Task> Copy out the data that comes next, character for character, and leave the images aside.

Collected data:
--- START ---

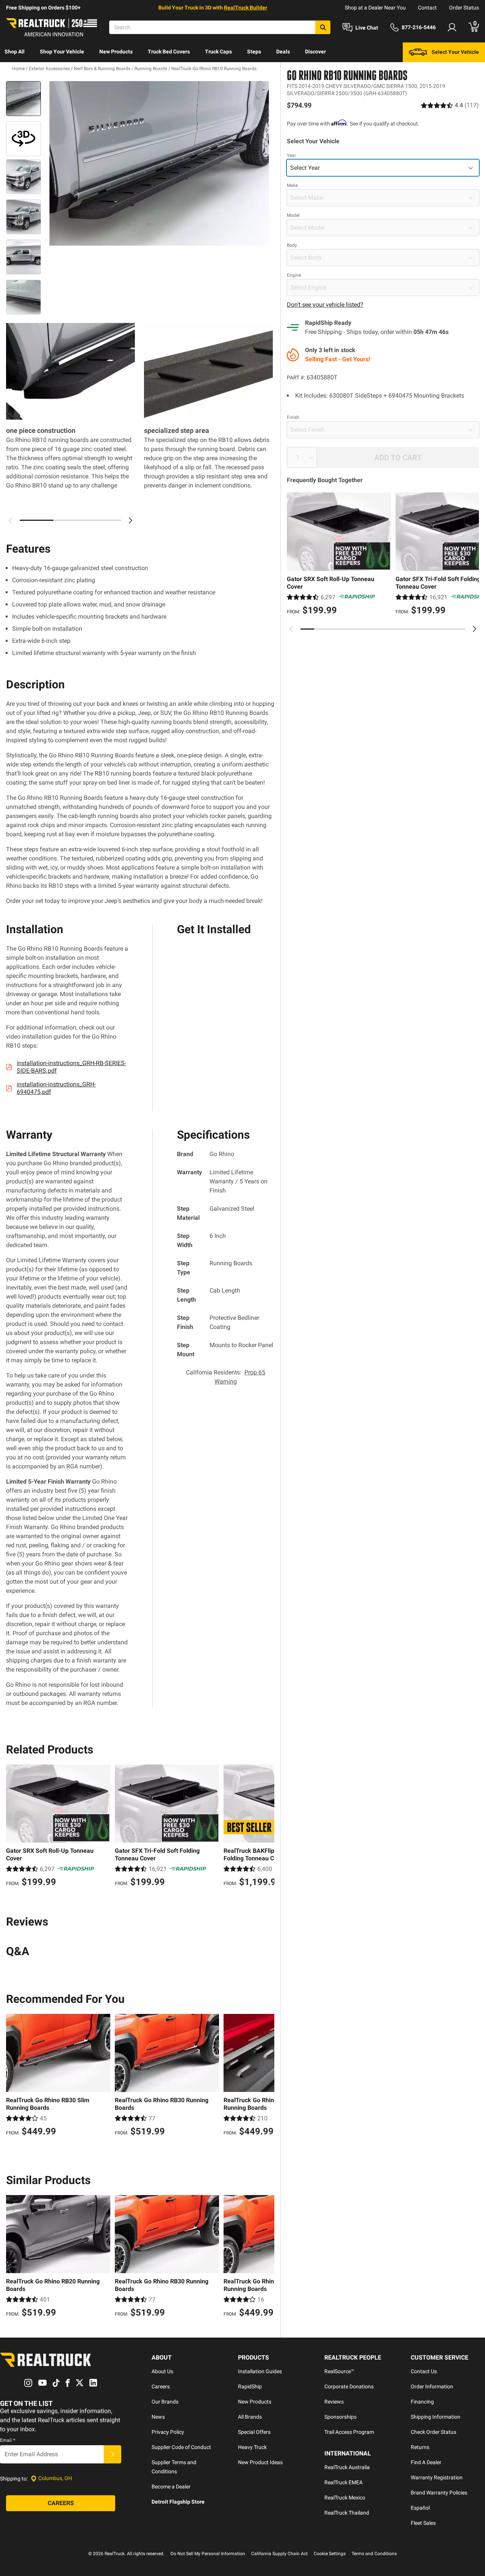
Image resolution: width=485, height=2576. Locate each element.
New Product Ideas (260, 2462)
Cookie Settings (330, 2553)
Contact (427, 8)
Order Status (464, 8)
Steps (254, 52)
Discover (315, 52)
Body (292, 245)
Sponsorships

--- END ---

Solution to this exercise>
Image resolution: width=485, height=2576. Locate each element.
New Product Ideas (260, 2462)
Cookie Settings (330, 2553)
Contact (427, 8)
Order Status (464, 8)
Steps (254, 52)
Discover (315, 52)
Body (292, 245)
Sponsorships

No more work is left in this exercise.